Challenges:
a) According to the patch, how many files were changed, and how many insertions and deletions were made?
b) Reproduce the portion of the patch starting at "(limited to 'build2')" and ending at "mode supports pairs).".

Reading text:
++++++++++

From 757f42e7dea94f8b79b3d55074dedeafd853ddc5 Mon Sep 17 00:00:00 2001
From: Boris Kolpackov <boris@codesynthesis.com>
Date: Fri, 25 Nov 2016 15:17:01 +0200
Subject: Implement literal here-document support

---
 build2/lexer                  | 10 +++---
 build2/lexer.cxx              | 10 +++---
 build2/test/script/lexer      | 10 ++++--
 build2/test/script/lexer.cxx  | 34 +++++++++++++++---
 build2/test/script/parser     |  6 ++--
 build2/test/script/parser.cxx | 81 ++++++++++++++++++++++++++++---------------
 6 files changed, 105 insertions(+), 46 deletions(-)

(limited to 'build2')
diff --git a/build2/lexer b/build2/lexer
index 59150a9..e2cf07c 100644
--- a/build2/lexer
+++ b/build2/lexer
@@ -85,7 +85,9 @@ namespace build2
     // specifythe pair separator character (if the mode supports pairs).
     //
     virtual void
-    mode (lexer_mode, char pair_separator = '\0');
+    mode (lexer_mode,
+          char pair_separator = '\0',
+          const char* escapes = nullptr);
 
     // Expire the current mode early.
     //
@@ -119,6 +121,8 @@ namespace build2
       bool sep_space; // Are whitespaces separators (see skip_spaces())?
       bool quotes;    // Recognize quoted fragments.
 
+      const char* escapes; // Effective escape sequences to recognize.

++++++++++

Data entries
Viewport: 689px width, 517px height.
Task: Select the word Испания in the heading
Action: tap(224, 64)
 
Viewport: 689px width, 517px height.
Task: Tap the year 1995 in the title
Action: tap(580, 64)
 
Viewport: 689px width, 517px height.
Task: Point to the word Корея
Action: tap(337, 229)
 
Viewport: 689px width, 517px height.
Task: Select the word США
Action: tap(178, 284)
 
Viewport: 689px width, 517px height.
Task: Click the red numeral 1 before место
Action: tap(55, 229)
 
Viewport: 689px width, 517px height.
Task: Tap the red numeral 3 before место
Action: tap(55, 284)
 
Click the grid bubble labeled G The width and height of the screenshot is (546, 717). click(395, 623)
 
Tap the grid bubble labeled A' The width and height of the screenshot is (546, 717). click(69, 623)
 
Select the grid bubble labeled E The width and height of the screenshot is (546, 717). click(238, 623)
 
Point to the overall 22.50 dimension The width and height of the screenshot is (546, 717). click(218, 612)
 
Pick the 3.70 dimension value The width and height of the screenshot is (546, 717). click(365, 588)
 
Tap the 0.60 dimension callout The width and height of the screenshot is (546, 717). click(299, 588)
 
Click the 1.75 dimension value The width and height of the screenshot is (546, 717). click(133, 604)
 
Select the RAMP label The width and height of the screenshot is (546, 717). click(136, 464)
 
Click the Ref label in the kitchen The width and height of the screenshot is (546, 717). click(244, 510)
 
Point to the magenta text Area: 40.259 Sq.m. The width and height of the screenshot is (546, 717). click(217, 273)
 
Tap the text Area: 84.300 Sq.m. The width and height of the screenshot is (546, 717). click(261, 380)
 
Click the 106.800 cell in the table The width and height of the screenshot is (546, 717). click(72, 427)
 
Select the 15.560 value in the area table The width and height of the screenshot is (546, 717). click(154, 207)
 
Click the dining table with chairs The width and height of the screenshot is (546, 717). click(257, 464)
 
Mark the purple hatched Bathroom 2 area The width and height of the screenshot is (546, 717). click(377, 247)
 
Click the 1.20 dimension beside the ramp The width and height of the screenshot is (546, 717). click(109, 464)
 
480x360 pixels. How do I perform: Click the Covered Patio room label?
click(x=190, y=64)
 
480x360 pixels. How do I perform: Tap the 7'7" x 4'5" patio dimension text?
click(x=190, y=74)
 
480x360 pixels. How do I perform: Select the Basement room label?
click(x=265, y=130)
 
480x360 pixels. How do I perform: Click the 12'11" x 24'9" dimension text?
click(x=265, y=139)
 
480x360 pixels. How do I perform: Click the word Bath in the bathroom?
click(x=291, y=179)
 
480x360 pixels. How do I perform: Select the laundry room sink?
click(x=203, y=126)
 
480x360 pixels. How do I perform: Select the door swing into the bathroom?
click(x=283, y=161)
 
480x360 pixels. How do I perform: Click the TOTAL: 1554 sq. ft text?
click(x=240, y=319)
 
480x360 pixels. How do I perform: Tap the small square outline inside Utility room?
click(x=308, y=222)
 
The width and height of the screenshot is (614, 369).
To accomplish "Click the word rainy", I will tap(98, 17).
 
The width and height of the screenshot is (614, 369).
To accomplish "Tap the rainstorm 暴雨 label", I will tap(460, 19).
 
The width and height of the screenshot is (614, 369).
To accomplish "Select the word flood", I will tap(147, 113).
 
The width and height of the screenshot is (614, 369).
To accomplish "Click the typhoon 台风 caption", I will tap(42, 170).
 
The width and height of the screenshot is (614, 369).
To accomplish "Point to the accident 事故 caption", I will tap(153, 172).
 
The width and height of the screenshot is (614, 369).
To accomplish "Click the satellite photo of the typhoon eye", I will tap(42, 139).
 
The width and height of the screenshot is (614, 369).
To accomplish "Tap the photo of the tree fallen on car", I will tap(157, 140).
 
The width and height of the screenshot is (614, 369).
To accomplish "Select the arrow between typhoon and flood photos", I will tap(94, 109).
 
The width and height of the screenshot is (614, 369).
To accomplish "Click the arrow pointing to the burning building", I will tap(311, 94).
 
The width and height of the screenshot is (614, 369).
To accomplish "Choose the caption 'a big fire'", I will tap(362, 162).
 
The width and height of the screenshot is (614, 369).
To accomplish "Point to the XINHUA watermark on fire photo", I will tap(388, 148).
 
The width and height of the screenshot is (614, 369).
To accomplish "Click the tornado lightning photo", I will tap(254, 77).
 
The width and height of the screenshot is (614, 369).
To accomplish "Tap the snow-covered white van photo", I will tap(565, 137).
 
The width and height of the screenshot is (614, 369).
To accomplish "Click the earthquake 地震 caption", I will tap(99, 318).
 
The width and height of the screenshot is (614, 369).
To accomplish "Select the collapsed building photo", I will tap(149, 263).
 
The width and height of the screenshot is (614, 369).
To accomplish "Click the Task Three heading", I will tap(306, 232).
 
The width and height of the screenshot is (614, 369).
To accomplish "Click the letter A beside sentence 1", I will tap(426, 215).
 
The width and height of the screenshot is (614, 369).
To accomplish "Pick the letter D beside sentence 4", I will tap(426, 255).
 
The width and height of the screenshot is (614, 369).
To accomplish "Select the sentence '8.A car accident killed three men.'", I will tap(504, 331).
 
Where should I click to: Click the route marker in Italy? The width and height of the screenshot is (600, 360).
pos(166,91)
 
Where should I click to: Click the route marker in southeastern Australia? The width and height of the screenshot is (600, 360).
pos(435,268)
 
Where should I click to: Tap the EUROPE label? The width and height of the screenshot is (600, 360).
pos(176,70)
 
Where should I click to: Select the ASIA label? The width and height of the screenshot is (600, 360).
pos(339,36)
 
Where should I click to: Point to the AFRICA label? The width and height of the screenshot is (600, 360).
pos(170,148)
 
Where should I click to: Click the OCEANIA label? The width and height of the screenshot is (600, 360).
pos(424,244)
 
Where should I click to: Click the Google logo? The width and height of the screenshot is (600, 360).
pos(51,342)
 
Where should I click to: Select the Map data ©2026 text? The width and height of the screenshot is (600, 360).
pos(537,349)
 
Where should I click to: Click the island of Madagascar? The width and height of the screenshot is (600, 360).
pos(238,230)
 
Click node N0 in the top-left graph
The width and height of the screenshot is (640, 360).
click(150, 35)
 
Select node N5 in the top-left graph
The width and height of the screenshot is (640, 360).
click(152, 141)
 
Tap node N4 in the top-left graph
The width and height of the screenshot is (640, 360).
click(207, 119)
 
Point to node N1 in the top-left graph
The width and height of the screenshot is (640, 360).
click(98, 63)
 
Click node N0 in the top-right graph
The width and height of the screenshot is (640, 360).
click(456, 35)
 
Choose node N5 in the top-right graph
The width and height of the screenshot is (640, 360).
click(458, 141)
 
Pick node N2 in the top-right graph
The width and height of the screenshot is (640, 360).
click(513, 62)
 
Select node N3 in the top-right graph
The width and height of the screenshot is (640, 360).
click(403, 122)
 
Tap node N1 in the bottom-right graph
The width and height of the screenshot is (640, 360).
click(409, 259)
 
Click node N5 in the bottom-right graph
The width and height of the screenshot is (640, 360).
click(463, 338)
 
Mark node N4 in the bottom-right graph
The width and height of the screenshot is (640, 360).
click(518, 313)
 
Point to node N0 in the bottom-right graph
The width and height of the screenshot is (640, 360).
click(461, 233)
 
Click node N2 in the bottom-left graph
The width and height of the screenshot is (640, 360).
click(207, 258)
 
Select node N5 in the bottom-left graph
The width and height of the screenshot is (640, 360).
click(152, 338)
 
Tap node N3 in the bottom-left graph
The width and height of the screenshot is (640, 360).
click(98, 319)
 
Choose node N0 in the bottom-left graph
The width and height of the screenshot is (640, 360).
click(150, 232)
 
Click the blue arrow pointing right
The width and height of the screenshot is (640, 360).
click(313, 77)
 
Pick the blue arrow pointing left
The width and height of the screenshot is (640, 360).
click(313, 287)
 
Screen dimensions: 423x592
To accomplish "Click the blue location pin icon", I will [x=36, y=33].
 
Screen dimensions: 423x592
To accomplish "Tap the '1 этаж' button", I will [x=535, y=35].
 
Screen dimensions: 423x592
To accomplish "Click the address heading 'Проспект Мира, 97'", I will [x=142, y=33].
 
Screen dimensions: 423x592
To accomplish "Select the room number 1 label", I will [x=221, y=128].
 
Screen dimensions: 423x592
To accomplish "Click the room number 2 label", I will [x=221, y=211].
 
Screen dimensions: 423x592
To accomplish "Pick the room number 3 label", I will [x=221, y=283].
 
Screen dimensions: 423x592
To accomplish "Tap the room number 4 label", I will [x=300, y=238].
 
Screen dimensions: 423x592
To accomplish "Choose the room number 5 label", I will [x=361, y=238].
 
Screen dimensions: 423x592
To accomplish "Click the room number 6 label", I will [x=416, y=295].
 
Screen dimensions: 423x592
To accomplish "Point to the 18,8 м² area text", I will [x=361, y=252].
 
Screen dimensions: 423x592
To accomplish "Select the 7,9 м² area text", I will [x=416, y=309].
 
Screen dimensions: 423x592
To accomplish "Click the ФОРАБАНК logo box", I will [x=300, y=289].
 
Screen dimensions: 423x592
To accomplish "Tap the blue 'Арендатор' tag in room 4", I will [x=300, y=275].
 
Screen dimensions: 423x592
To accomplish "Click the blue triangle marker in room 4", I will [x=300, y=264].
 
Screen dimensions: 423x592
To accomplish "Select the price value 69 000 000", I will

++++++++++

Solutions per task:
a) Six files were changed, with 105 insertions and 46 deletions.

b)
(limited to 'build2')
diff --git a/build2/lexer b/build2/lexer
index 59150a9..e2cf07c 100644
--- a/build2/lexer
+++ b/build2/lexer
@@ -85,7 +85,9 @@ namespace build2
     // specifythe pair separator character (if the mode supports pairs).